======== Task inputs

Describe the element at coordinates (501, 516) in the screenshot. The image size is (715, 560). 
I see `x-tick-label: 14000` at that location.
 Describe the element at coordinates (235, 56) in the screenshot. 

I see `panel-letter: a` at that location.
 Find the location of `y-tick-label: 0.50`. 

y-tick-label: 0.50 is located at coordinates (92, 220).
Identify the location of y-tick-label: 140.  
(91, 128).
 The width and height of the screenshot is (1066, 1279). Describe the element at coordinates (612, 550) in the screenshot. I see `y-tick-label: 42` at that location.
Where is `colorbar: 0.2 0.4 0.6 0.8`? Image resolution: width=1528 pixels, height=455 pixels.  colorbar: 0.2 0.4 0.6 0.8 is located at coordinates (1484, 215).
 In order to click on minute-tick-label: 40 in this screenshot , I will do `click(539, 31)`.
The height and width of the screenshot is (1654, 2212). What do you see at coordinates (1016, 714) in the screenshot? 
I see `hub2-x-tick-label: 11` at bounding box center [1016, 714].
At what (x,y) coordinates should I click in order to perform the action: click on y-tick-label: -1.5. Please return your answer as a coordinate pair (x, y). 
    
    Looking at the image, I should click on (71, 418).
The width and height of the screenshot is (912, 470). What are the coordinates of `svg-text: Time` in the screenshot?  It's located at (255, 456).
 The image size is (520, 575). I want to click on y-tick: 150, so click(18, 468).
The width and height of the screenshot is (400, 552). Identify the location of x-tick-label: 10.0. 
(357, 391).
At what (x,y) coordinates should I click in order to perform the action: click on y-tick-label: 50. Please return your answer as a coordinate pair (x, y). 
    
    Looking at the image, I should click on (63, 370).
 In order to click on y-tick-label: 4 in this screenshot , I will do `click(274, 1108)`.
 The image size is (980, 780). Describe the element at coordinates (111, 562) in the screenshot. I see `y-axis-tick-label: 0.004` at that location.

================

Exercise details: Gather every line of the listing above that contains the word "Identify".

Solution to this exercise:
Identify the location of y-tick-label: 140.  
The width and height of the screenshot is (400, 552). Identify the location of x-tick-label: 10.0. 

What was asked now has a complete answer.